• [Ответьте на вопросы]:
1. Соответствуют ли отрывку о женах пограничников утверждения (a), (b), (c)? На каждое ответьте «да» или «нет» и приведите решающие слова отрывка точной цитатой.
(a) Жены командиров жили в землянках без электричества.
(b) Командный состав обычно питался отдельно от бойцов.
(c) На заставе держали от трех до пяти коров.
2. Перепишите без изменений часть отрывка о женах пограничников от слов «Мне хочется назвать» до слов «в таком положении.» включительно.

Женам командиров-пограничников было гораздо труднее, чем их мужьям, переносить и особенности пограничного быта. Ведь жили в землянках с глинобитными полами, без электричества и без воды. Никто не был гарантирован от укуса скорпиона или фаланги, от опасности заразиться страшной болезнью пиндинкой. Мало того, женам вместе с мужьями случалось с оружием в руках отбиваться от басмачей, и этому никто даже не удивлялся: ясно, что во время нападения банды надо всем быть под ружьем…

А вот то, что, справляясь со всем этим, жены командиров находили еще время, а главное, желание и силы участвовать в общественной работе среди красноармейцев и местного населения, было поразительно.

Мне хочется назвать жен пограничников Марию Константиновну Клочкову, Татьяну Александровну Горчинскую, Зою Павловну Кулькову. (Кстати, в декабре 1936 года Кулькова была делегатом Всесоюзного съезда жен командиров и там выступала с речью). Им пришлось вместе с мужьями, начальниками пограничных застав, жить в трудных условиях, впервые очутившись в таком положении.

Редко на какой заставе жили две женщины, чаще одна. Особенно неприятно было, когда муж выезжал на границу по тревоге: имели место случаи нападения басмачей на заставы и увоза русских женщин как раз в тот момент, когда пограничники, коварно отвлеченные бандитами, устремлялись в другой конец участка.

В те годы, рассказывали Клочкова, Горчинская и Кулькова, среди призванных в армию было немало неграмотных и малограмотных. С ними жены пограничников занимались по программе ликбеза. Сколько радости, когда человек посылает свое первое письмо на родину, написанное собственноручно!

В свободные часы воины слушали чтение газет и книг. Женам командиров приходилось помогать и на кухне готовить еду. (Обычно командный состав питался вместе с бойцами). Ведь повар на заставе был из красноармейцев и раньше не занимался кулинарией. На женщинах лежало и ведение подсобного хозяйства: доить коров, которых было от трех до пяти на заставе, выращивать овощи, цветы. Жены командиров старались создать уют в казармах.

Вечера самодеятельности проводились довольно часто. Бойцы читали стихи, пели в хоре, плясали под гармонь.

Наши женщины дружили с туркменками, таджичками и узбечками близлежащих кишлаков, учили их русскому языку, разъясняли советскую национальную политику, оказывали медицинскую помощь.

В погранотрядах и комендатурах женщин учили стрелять и ездить верхом не только ради спорта.

• [Перечень строк]:
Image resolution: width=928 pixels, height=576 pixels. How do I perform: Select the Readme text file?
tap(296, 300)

---

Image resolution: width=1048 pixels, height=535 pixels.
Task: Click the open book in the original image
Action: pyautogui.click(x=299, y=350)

---

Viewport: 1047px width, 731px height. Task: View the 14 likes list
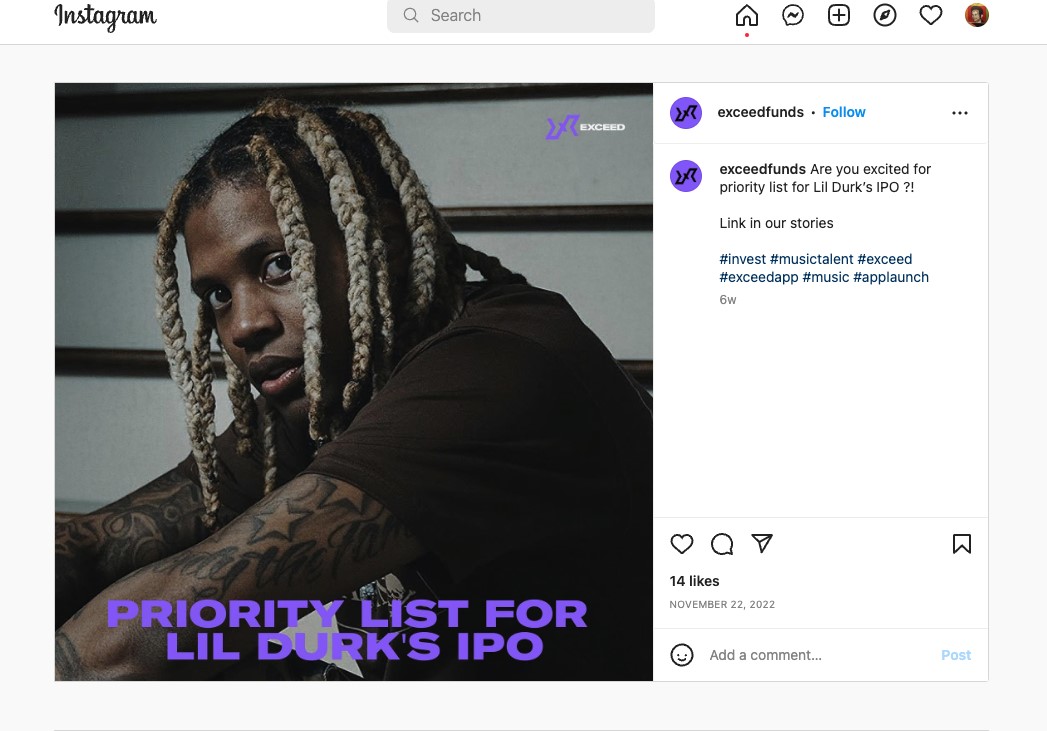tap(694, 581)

• [Результаты выполнения]:
1.
(a) Да: «жили в землянках с глинобитными полами, без электричества и без воды».
(b) Нет: «Обычно командный состав питался вместе с бойцами».
(c) Да: «доить коров, которых было от трех до пяти на заставе».

2.
Мне хочется назвать жен пограничников Марию Константиновну Клочкову, Татьяну Александровну Горчинскую, Зою Павловну Кулькову. (Кстати, в декабре 1936 года Кулькова была делегатом Всесоюзного съезда жен командиров и там выступала с речью). Им пришлось вместе с мужьями, начальниками пограничных застав, жить в трудных условиях, впервые очутившись в таком положении.